Enunciado da tarefa
Reescreva as linhas começando na que contém "Click the Available legend color swatch" e terminando na que contém "point(123,11)", substituindo "swatch" por "sample" e mantendo todo o resto inalterado. Não inclua as imagens na resposta.

Dados fornecidos
--------------------------------------------------
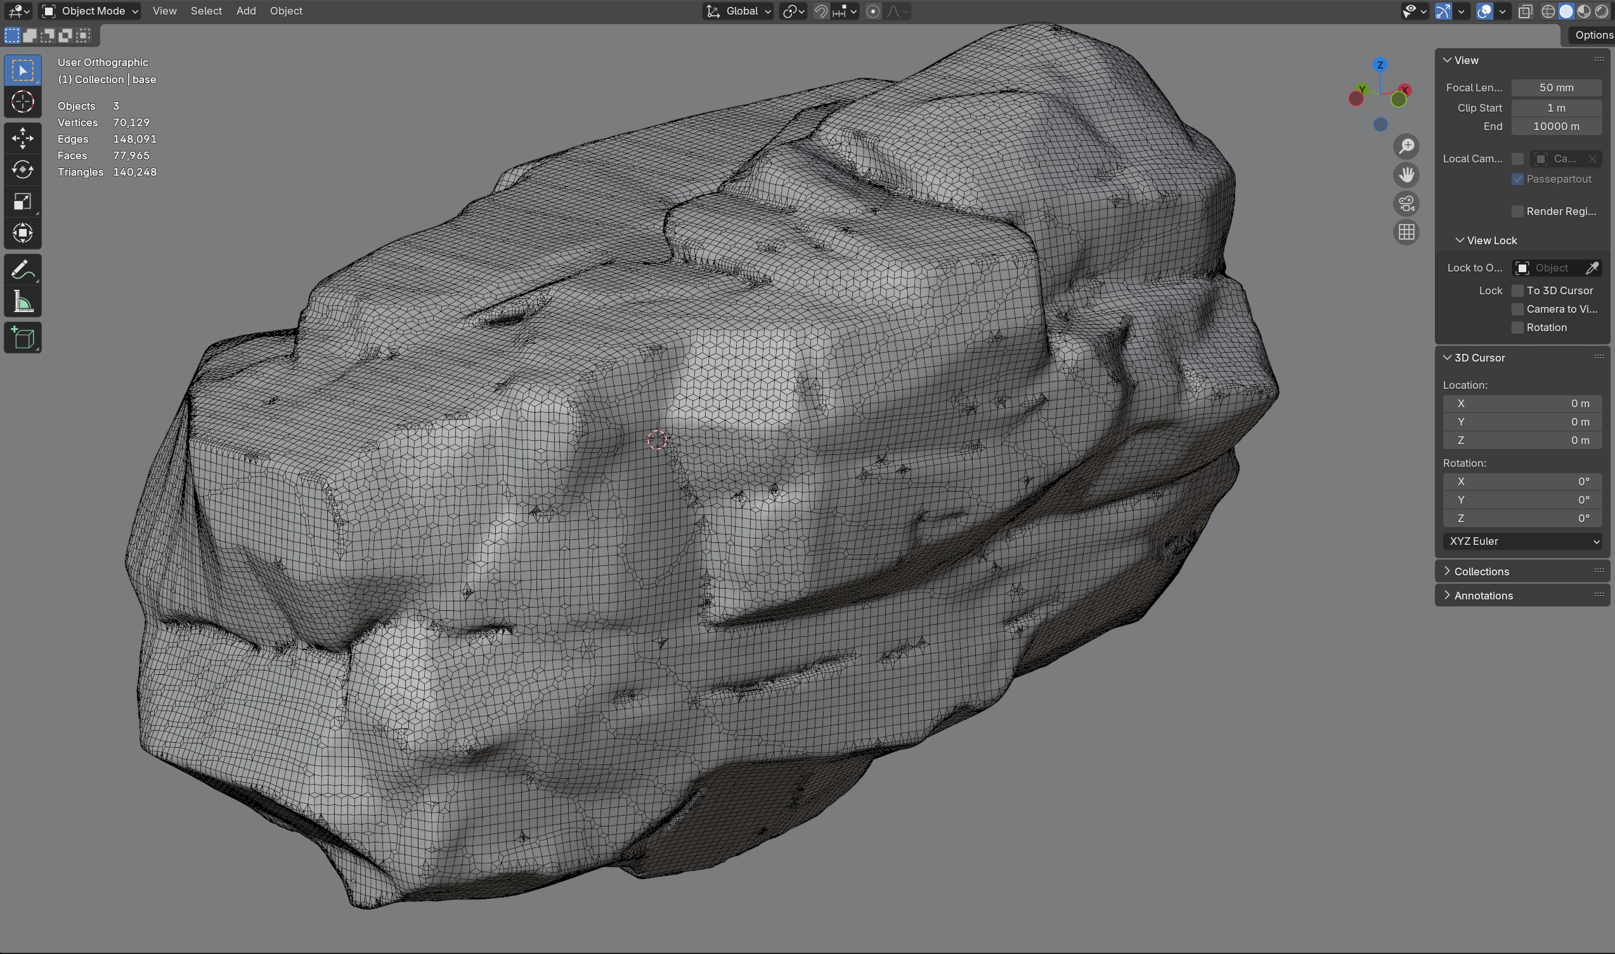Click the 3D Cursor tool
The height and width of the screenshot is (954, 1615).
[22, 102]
--------------------------------------------------
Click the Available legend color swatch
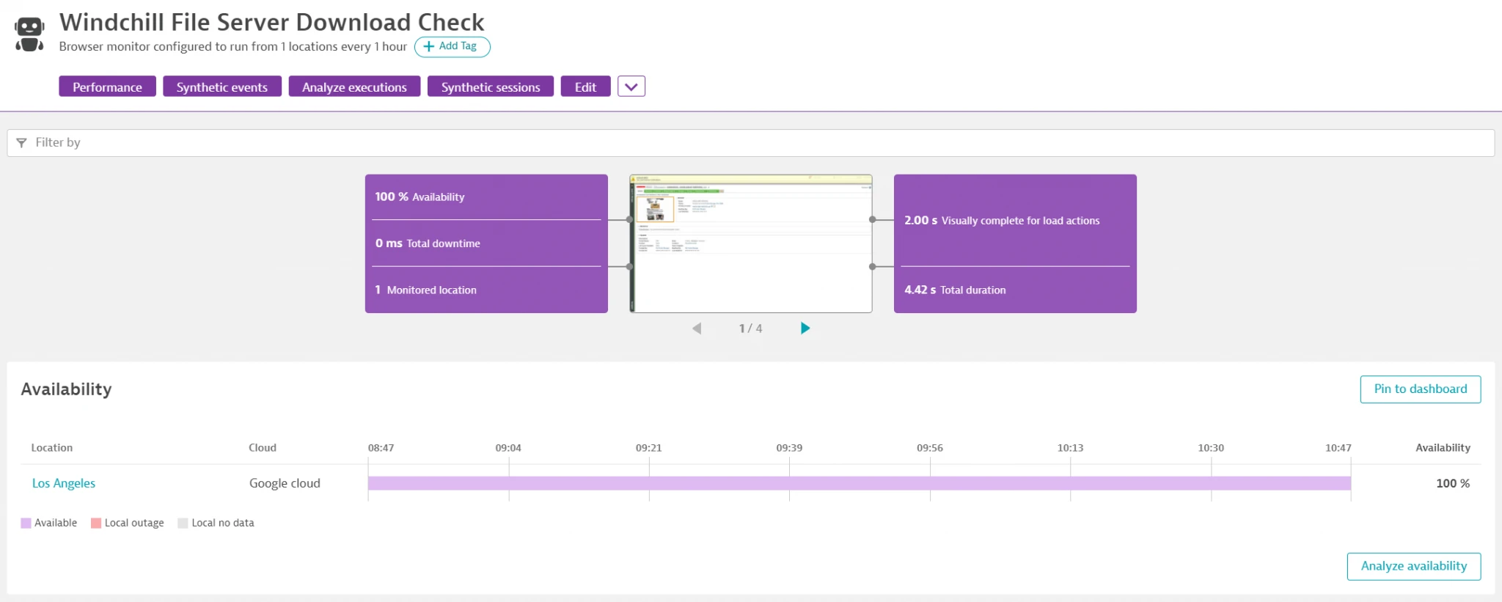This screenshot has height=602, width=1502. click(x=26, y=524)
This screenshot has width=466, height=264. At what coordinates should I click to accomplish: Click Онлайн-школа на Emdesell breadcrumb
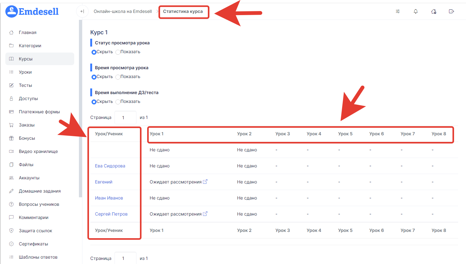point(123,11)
--------------------------------------------------
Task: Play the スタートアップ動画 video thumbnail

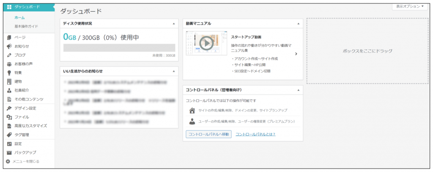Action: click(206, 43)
--------------------------------------------------
Resultado da tarefa
Click the Available legend color sample
This screenshot has height=602, width=1502. click(x=26, y=524)
This screenshot has width=466, height=264. At what coordinates should I click to accomplish: Click Онлайн-школа на Emdesell breadcrumb
point(123,11)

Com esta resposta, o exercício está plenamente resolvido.